Ben Nadel at the jQuery Conference 2010 (Boston, MA) with: Ralph Holzmann
Ben Nadel at the jQuery Conference 2010 (Boston, MA) with: Ralph Holzmann@ralphholzmann )

Using An AtomicLong With A Modulo Operation May Be Faster Than Using compareAndSet() For Thread-Safe Range-Based Counters

By Ben Nadel on
Tags: ColdFusion

Last week, I looked at using Java's AtomicInteger class in order to loop over a range of numbers in a thread-safe manner without having to add any additional locking to the code. The core of the logic revolved around executing a while(true) loop that repeatedly invoked a .compareAndSet() method until it returned successfully. After I posted that exploration, fellow InVisioneer, Ben Darfler, suggested that I test this approach against the modulus operator. I had originally thought about using the modulus operator; but, opted-out for fear of running out of INT-values. To this, Darfler reminded me that I could use an AtomicLong for an increased number space. So, let's have at it!

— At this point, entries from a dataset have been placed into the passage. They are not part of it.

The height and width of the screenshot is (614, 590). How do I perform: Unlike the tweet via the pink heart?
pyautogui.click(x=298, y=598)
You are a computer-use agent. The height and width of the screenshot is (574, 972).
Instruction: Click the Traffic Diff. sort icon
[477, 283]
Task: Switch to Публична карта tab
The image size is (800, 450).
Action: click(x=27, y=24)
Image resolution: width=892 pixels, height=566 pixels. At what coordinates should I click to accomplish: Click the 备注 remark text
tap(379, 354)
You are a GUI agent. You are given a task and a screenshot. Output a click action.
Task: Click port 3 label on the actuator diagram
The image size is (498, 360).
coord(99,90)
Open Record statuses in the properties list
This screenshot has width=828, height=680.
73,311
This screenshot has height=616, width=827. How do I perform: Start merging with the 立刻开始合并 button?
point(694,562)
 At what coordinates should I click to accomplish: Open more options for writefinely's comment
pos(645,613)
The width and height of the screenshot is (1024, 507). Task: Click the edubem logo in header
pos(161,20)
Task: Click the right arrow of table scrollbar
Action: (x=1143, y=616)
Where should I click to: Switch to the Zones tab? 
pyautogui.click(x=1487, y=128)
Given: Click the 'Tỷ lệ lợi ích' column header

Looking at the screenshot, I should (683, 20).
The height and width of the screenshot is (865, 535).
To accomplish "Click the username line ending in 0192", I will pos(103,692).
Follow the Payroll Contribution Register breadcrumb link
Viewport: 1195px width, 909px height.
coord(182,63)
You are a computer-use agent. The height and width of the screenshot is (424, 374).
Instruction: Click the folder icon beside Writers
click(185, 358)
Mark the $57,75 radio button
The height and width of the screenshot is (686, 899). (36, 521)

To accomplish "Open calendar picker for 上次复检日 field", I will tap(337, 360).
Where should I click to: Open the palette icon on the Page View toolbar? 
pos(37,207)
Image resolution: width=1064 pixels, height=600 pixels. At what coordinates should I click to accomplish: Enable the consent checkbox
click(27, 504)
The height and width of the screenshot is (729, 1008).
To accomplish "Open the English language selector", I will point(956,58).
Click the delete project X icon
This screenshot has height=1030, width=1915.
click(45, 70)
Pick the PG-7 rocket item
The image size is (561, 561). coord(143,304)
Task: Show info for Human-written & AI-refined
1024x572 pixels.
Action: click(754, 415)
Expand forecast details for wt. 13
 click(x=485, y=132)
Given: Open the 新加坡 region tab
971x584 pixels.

Rather than trying to re-use the AtomicRange.cfc component that I made the other week, I wanted to boil this speed test down to just the necessary ingredients. As such, these tests will be entirely self-contained within a single ColdFusion script page. Each test will attempt to generate a large set of numbers over a static range. And, will output the time (in milliseconds) that it took for the test to run. Since the general concept has already been proven, I'm not going to validate the number generation - only the speed with which the numbers get generated.

And, of course, all the usual caveats about speed tests apply - this is being run on my local development environment while I was doing other stuff. So, the goal here is to see general magnitudes - not to calculate exact comparisons.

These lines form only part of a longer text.